2 March 2026

ARTESCO–STAEDTLER AU PÉROU : LE SYNDICAT EXIGE RESPECT ET DIALOGUE SOCIAL

Le Syndicat des travailleurs d'Artesco (SUTRART) condamne fermement la filiale péruvienne de la société allemande STAEDTLER pour ne pas avoir respecté les obligations clés prévues par la convention collective, entre autres l’absence de réunions trimestrielles entre la direction et les représentants syndicaux, malgré des demandes formelles répétées pour traiter des questions urgentes liées aux conditions de travail et à la santé et sécurité au travail. Il est particulièrement inquiétant que l'organisation de la production soit distribuée entre deux équipes de 12 heures, un système qui présente de sérieux risques pour la santé et la sécurité des travailleurs.

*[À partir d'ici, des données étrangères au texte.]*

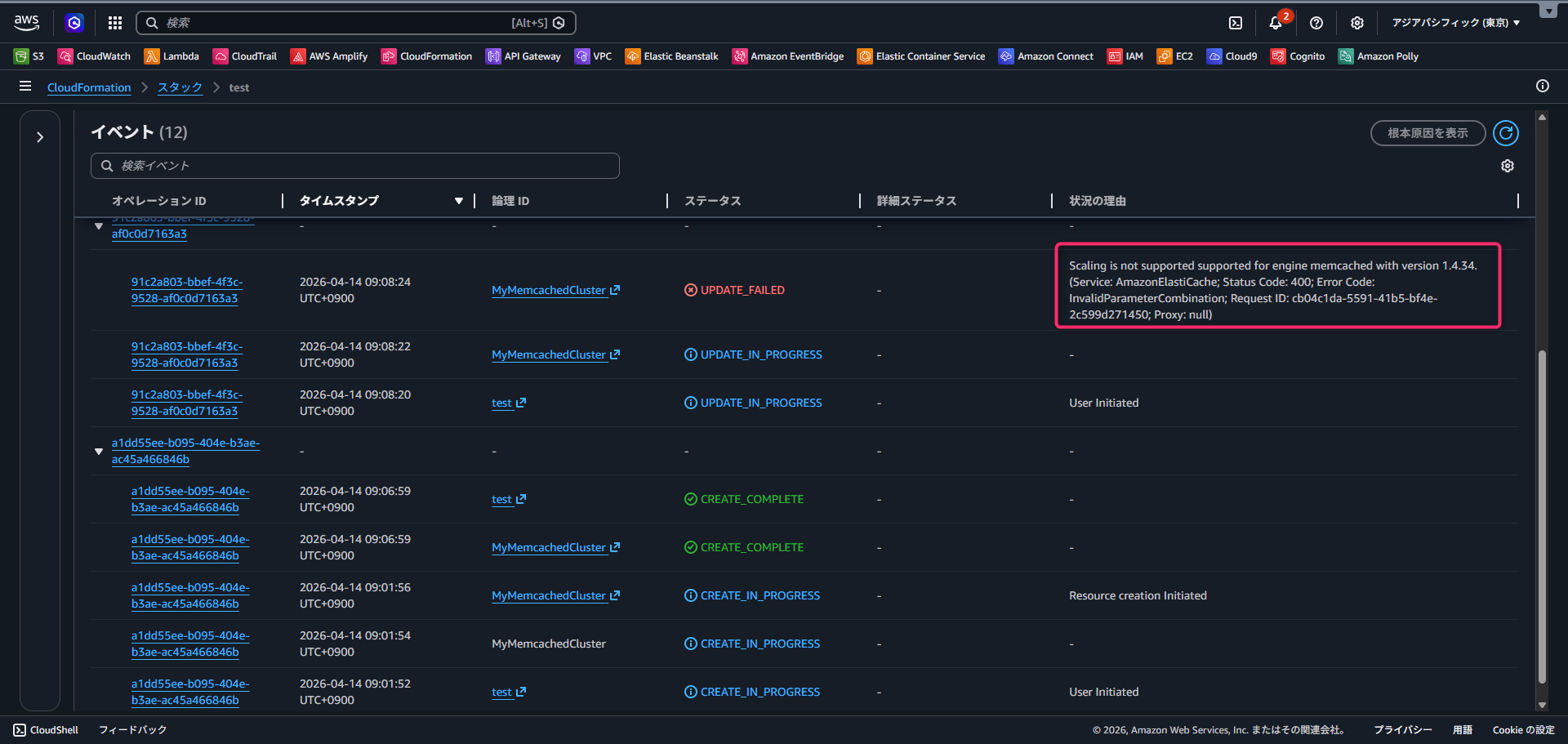Open the Tokyo region selector dropdown
Viewport: 1568px width, 744px height.
click(1455, 23)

Affilié à l’Internationale des travailleurs du bâtiment et du bois (IBB), le syndicat a également de sérieuses inquiétudes par rapport aux allégations de harcèlement de la part des superviseurs et dénonce l'incapacité de l'entreprise à intervenir efficacement. De plus, elle continue de manquer de transparence dans les décisions qui affectent directement les travailleurs. Par exemple, le paiement anticipé du partage des bénéfices a été fixé unilatéralement et communiqué avec une réduction de 5 pour cent, sans communication officielle au syndicat ou aux travailleurs. Un autre problème majeur porte sur l'augmentation significative de travailleurs et d’employés temporaires issus des sous-traitants, dont les droits et les protections sont encore plus précaires.

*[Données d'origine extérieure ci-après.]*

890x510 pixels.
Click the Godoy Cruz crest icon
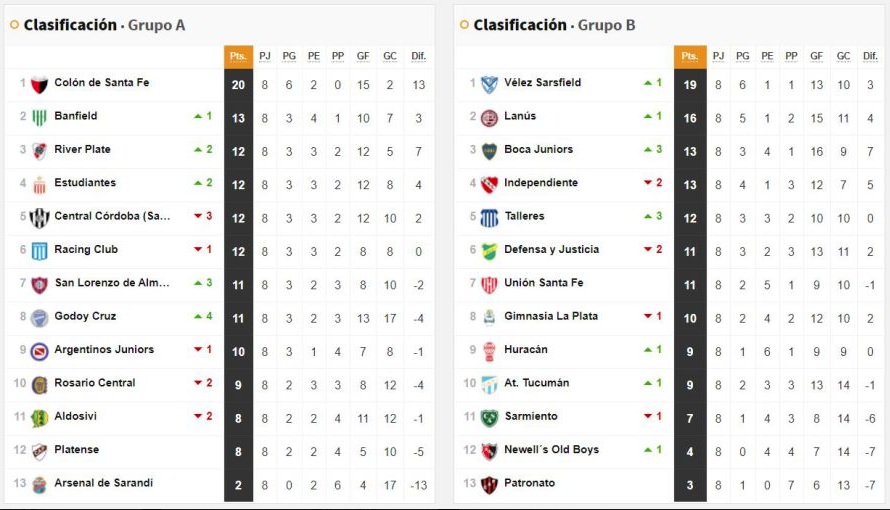40,318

Le syndicat exprime une vive inquiétude face aux pratiques qui portent atteinte à la liberté d'association et qui englobent, entre autres, le transfert de l'ancien secrétaire général du syndicat vers un entrepôt sans poste bien précis, une mesure largement perçue comme une représaille. Une surveillance constante, ciblant particulièrement les collègues syndiqués, constitue une grave violation des droits des travailleurs. Le syndicat considère ces évolutions comme faisant partie d'un schéma plus large de non-respect des normes fondamentales de l'Organisation internationale du Travail (OIT), notamment en ce qui concerne la liberté d'association, la protection contre la discrimination anti-syndicale et la promotion d'un véritable dialogue social. En tant que filiale de STAEDTLER, l'entreprise est également liée par la loi allemande sur la diligence raisonnable de la chaîne d'approvisionnement et doit veiller au respect des droits humains et du travail dans l'ensemble de ses opérations.

Face à cette situation, le syndicat appelle à la reprise immédiate de réunions de dialogue social structurées et de bonne foi, au respect de la convention collective et à des relations de travail constructives.

En 2024, STAEDTLER a mis fin à l'Accord-cadre international avec l’IBB et IG Metall, qui soutenaient activement le respect et le suivi des normes internationales du travail depuis 2006. L’IBB et IGM suivront de près les développements au Pérou et continueront à soutenir fermement l’affilié dans sa défense des droits des travailleurs. Cela signifie un engagement de l'entreprise à l’international sinon l'activation de mécanismes pertinents et mondiaux pour garantir le plein respect des droits du travail et à la liberté d'association.